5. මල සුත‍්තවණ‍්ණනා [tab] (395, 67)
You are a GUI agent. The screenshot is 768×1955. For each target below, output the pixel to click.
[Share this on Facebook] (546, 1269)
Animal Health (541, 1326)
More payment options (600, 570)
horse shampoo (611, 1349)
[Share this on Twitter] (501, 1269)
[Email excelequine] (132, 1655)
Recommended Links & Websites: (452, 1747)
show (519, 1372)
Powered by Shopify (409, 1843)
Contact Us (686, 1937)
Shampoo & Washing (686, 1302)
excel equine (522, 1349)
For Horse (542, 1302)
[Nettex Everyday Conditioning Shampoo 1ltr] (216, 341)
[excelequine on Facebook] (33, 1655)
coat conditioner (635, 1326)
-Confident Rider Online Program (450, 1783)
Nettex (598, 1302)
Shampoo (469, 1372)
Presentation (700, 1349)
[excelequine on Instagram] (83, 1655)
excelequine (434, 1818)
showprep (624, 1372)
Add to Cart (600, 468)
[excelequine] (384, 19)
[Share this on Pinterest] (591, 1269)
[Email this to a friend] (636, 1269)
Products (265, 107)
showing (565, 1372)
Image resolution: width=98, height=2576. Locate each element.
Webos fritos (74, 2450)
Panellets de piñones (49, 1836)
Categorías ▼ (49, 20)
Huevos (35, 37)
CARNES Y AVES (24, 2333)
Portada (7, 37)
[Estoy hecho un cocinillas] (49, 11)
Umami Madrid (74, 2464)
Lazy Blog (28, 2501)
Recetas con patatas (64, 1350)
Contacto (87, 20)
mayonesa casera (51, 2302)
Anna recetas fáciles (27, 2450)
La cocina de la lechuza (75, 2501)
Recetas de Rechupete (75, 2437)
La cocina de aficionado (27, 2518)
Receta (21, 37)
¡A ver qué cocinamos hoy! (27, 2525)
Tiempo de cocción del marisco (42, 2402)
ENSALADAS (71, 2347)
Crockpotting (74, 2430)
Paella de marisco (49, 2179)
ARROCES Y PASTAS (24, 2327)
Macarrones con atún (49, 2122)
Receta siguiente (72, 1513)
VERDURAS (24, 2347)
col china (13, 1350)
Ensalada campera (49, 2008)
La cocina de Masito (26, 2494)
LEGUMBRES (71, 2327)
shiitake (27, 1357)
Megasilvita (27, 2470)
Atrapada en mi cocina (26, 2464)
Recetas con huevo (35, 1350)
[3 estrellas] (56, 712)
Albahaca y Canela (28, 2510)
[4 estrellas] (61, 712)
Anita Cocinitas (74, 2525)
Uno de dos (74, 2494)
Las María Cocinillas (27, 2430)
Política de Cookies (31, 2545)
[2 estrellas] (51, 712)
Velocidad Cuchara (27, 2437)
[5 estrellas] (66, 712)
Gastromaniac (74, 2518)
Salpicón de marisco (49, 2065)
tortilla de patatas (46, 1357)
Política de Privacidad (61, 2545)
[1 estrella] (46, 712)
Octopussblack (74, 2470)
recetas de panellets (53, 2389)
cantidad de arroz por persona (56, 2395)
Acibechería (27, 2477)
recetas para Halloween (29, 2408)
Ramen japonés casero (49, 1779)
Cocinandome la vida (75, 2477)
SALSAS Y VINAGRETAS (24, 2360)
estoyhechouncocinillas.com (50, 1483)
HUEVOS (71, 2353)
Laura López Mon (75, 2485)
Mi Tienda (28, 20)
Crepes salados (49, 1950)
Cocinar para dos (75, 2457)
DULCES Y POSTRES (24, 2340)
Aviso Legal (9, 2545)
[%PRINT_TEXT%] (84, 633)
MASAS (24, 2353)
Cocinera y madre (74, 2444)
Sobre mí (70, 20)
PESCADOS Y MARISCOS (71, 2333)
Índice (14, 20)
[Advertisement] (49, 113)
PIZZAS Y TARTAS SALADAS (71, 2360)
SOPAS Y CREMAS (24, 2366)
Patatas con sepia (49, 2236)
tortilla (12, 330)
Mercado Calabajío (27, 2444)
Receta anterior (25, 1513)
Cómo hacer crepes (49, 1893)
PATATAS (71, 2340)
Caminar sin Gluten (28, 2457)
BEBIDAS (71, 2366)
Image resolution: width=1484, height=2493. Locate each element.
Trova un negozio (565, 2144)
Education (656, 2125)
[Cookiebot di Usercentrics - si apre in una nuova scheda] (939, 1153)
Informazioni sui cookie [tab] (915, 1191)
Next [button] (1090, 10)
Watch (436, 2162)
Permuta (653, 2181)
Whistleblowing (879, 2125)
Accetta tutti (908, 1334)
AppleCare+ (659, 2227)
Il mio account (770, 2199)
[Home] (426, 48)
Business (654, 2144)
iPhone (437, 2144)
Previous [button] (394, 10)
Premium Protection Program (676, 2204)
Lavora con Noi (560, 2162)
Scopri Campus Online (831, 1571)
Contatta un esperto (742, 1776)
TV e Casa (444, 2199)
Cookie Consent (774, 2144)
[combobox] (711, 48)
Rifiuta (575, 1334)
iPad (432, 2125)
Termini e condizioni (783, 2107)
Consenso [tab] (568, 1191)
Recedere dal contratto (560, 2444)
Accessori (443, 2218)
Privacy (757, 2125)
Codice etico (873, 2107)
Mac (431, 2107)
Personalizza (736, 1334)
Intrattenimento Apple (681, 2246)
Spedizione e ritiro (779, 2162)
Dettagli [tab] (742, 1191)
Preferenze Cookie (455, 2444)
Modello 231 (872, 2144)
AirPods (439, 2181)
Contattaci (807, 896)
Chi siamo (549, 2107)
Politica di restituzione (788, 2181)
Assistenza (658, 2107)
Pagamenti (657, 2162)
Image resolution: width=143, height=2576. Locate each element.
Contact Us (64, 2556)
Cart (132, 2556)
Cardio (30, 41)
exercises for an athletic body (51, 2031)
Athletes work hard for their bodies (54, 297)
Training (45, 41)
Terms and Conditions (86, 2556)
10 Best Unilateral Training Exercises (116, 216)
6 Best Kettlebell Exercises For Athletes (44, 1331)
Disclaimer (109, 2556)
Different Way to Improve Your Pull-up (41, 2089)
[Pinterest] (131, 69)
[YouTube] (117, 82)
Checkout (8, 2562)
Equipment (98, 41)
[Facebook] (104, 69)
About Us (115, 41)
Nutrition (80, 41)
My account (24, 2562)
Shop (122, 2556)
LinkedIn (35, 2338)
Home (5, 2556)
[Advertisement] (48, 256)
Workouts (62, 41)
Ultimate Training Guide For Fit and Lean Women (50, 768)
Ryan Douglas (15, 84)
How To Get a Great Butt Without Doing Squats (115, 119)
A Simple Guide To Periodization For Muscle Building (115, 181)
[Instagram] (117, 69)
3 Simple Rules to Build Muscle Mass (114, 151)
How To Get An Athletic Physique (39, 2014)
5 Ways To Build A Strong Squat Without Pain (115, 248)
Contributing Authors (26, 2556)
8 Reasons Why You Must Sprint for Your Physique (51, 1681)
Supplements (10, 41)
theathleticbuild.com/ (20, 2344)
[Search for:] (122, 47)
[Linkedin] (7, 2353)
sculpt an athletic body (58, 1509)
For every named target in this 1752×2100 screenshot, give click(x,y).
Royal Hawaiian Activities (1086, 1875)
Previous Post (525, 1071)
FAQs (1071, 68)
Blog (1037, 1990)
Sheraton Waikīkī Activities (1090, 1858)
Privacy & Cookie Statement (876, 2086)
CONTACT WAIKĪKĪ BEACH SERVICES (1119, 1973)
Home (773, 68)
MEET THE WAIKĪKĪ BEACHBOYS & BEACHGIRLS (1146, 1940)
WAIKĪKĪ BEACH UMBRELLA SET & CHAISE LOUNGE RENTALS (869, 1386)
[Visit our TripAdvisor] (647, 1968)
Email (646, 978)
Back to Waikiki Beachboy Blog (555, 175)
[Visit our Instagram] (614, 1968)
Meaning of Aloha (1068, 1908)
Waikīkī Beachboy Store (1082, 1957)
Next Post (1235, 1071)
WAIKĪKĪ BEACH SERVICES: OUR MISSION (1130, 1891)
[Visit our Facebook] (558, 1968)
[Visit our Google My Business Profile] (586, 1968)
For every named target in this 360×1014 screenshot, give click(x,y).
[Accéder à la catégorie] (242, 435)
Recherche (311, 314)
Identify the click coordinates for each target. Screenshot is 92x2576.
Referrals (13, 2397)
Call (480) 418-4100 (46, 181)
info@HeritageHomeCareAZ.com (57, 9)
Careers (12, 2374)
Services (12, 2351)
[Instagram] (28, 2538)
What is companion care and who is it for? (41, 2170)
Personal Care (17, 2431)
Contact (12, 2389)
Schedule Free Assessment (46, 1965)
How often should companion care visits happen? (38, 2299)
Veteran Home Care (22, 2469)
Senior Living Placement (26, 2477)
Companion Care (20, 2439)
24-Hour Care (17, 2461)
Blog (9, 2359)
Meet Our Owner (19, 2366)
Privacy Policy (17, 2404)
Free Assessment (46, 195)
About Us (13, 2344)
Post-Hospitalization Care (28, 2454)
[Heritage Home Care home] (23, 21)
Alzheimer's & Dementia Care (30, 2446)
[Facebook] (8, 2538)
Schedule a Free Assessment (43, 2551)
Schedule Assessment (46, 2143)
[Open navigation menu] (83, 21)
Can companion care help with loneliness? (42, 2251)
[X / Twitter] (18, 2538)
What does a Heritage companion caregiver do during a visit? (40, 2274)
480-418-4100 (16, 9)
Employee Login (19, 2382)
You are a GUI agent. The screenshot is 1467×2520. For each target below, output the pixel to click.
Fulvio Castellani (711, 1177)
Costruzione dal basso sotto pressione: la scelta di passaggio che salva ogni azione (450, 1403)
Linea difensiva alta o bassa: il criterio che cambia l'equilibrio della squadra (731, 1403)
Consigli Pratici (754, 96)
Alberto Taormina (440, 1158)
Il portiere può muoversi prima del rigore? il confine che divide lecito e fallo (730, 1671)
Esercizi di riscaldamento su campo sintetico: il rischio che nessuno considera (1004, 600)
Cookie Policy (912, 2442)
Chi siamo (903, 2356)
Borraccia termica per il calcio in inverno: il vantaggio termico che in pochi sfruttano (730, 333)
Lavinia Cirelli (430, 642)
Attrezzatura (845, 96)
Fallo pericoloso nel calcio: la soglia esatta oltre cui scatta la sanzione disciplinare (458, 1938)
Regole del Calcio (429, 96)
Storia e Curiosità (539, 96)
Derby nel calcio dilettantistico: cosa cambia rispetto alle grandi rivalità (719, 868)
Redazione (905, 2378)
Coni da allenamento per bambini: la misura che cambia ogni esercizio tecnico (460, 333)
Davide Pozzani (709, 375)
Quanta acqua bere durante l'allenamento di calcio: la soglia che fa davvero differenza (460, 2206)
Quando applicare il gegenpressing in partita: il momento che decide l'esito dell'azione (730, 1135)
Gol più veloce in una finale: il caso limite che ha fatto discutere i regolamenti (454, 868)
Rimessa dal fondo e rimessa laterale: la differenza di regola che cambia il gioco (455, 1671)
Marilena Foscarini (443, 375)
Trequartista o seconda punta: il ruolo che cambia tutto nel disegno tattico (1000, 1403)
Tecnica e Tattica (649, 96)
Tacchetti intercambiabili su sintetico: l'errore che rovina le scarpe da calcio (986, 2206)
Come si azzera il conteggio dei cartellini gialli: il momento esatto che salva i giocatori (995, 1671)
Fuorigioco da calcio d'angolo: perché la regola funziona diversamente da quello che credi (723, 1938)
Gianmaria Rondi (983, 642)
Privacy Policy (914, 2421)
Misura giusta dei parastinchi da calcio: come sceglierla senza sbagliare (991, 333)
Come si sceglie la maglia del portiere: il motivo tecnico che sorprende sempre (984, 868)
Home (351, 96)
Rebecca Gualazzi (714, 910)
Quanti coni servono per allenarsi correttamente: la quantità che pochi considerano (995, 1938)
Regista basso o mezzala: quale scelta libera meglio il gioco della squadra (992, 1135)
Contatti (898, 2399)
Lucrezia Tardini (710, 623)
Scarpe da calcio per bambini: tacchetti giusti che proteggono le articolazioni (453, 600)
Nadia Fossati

--*--

TASK TO COMPLETE:
Using only the listing above, restate exactly the lines from the line containing "Privacy Policy (17, 2404)" through the line containing "Regole del Calcio (429, 96)", both included.

OUTPUT:
Privacy Policy (17, 2404)
Free Assessment (46, 195)
About Us (13, 2344)
Post-Hospitalization Care (28, 2454)
[Heritage Home Care home] (23, 21)
Alzheimer's & Dementia Care (30, 2446)
[Facebook] (8, 2538)
Schedule a Free Assessment (43, 2551)
Schedule Assessment (46, 2143)
[Open navigation menu] (83, 21)
Can companion care help with loneliness? (42, 2251)
[X / Twitter] (18, 2538)
What does a Heritage companion caregiver do during a visit? (40, 2274)
480-418-4100 (16, 9)
Employee Login (19, 2382)
You are a GUI agent. The screenshot is 1467×2520. For each target below, output the pixel to click.
Fulvio Castellani (711, 1177)
Costruzione dal basso sotto pressione: la scelta di passaggio che salva ogni azione (450, 1403)
Linea difensiva alta o bassa: il criterio che cambia l'equilibrio della squadra (731, 1403)
Consigli Pratici (754, 96)
Alberto Taormina (440, 1158)
Il portiere può muoversi prima del rigore? il confine che divide lecito e fallo (730, 1671)
Esercizi di riscaldamento su campo sintetico: il rischio che nessuno considera (1004, 600)
Cookie Policy (912, 2442)
Chi siamo (903, 2356)
Borraccia termica per il calcio in inverno: il vantaggio termico che in pochi sfruttano (730, 333)
Lavinia Cirelli (430, 642)
Attrezzatura (845, 96)
Fallo pericoloso nel calcio: la soglia esatta oltre cui scatta la sanzione disciplinare (458, 1938)
Regole del Calcio (429, 96)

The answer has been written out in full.